En décembre 1989, plusieurs habitants de Bucarest doivent composer avec des conditions de vie plutôt rigoureuses, tandis que des rumeurs insistantes mentionnent l’existence d’une révolte qui aurait été matée dans la violence à Timisoara. C’est dans cette atmosphère délétère et morose à l’approche des fêtes de fin d’année que deux adolescents s’apprêtent à fuir leur pays où ils ne se voient aucun avenir. Une actrice de théâtre est recrutée quant à elle pour chanter les louanges du pouvoir dans une émission de variétés de fin d’année, en lieu et place d’une animatrice partie à l’étranger au lendemain de l’enregistrement qu’il s’agit d’effacer dans un contexte technologique encore basique. Ailleurs, une vieille dame doit se résigner à déménager sous la pression des promoteurs immobiliers pour s’installer dans un appartement impersonnel. Trois histoires parmi une demi-douzaine qui esquissent un tableau moins tendre que cruel de la Roumanie de cette année 1989 au cours de laquelle le Mur de Berlin s’est effondré en entraînant dans sa chute des pans entiers du Rideau de Fer.
Mihai Calin
Derrière son titre ironique, Ce nouvel an qui n’est jamais arrivé dresse l’état des lieux en demi-teintes d’une société qui persiste à s’accrocher à ses rêves dérisoires en demandant l’impossible au Père Noël, à l’image de ce petit garçon qui lui écrit une lettre sans en mesurer toutes les conséquences, sous un régime totalitaire où la suspicion est omniprésente et où la Securitate se charge de surveiller les citoyens afin de débusquer les brebis galeuses. Un thème qui avait d’ailleurs déjà inspiré en 2018 à Bogdan Mureşanu un court métrage couronné d’une trentaine de prix, The Christmas Gift (Cadoul de Craciun). Le réalisateur ne choisit pas pour autant d’en faire aujourd’hui un sketch, mais plutôt l’une des composantes d’un film choral dont il respecte les conventions sans artifices. Il en tire un tableau de mœurs foisonnant de sentiments et de désillusions, toujours avec une primauté accordée aux élans du cœur, sous la surveillance omniprésente du Conducător Nicolae Ceaușescu, au pouvoir depuis alors près d’un quart de siècle. Son souci méticuleux de la reconstitution va jusqu’à retrouver les teintes monotones de cette époque, grâce aux efforts conjugués des chefs opérateurs Boroka Biro et Tudor Platon, couronnés à Venise dans la catégorie des créateurs de moins de 40 ans, des décorateurs Iulia Negoescu et Victor Fukicea et de la costumière Dana Anghel.

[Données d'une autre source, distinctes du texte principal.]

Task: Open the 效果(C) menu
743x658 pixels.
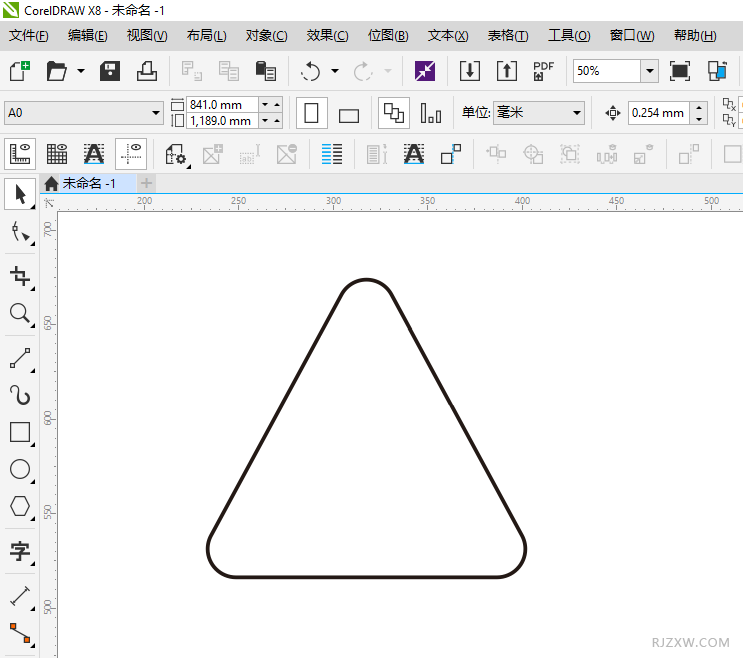Action: pyautogui.click(x=327, y=36)
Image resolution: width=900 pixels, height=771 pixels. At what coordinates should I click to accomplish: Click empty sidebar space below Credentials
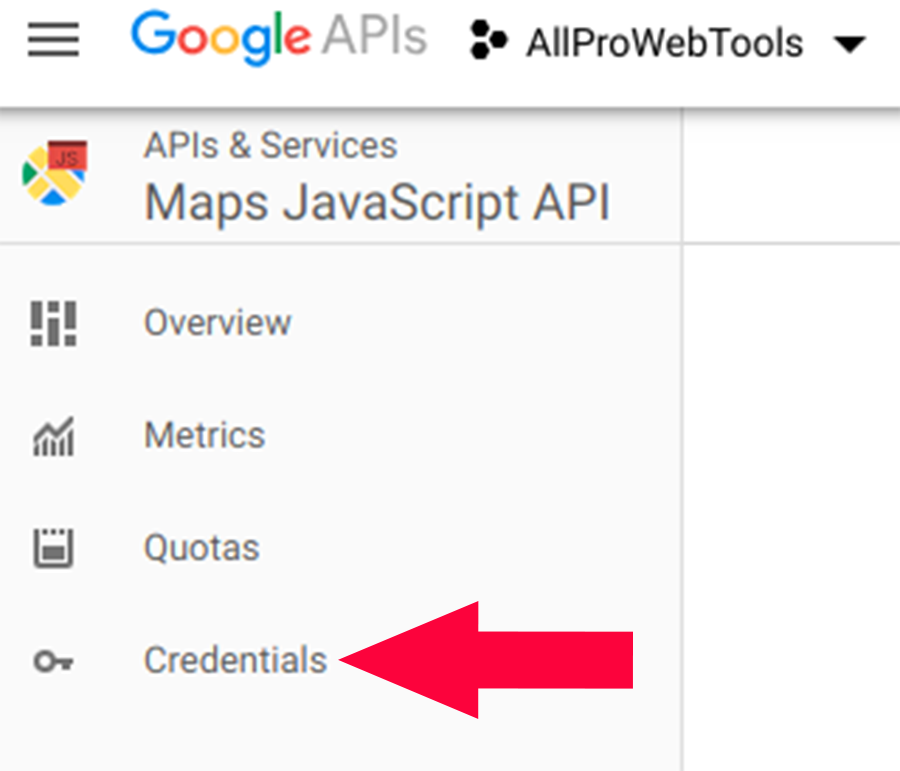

Mihai Calin et Nicoleta Hâncu
Ce premier long métrage signé par un jeune quinquagénaire témoigne d’une ambition peu commune, tout en assumant délibérément l’héritage de la nouvelle vague roumaine par son souci de saupoudrer son portrait de groupe d’une bonne dose de poil à gratter, sans jamais verser dans la nostalgie ni la caricature. La tragédie s’y accommode d’un humour qui évoque la comédie à l’italienne, grâce à un casting impeccable et transgénérationnel. Ce nouvel an qui n’est jamais arrivé perpétue en cela une solide tradition du cinéma roumain qui va de Lucian Pintilié (L’après-midi d’un tortionnaire, 2001) à Cristi Puiu (La mort de Dante Lazarescu, 2005). Derrière l’étude de mœurs se profile une fresque historique où les destins individuels convergent dans un élan collectif, sans que jamais les personnages ne réalisent vraiment qu’ils sont tout simplement en train d’écrire l’histoire de leur pays. La vérité humaine du film doit sans doute aussi beaucoup au fait que son auteur était adolescent lorsque ces événements se sont déroulés et qu’il se garde bien de les passer au crible de la postérité. Son mérite consiste à reproduire l’état d’esprit d’un peuple qui semblait résigné à son sort et qu’un mensonge grossier a conduit à unir ses ultimes forces dans une révolte devenue une révolution express. Le tout au rythme crescendo de ce “Boléro” de Maurice Ravel qui scande la montée progressive de la tension, avec une efficacité déjà éprouvée sur des tonalités différentes dans Elle (1979) de Blake Edwards, Les uns et les autres (1981) de Claude Lelouch et Boléro (2024) d’Anne Fontaine.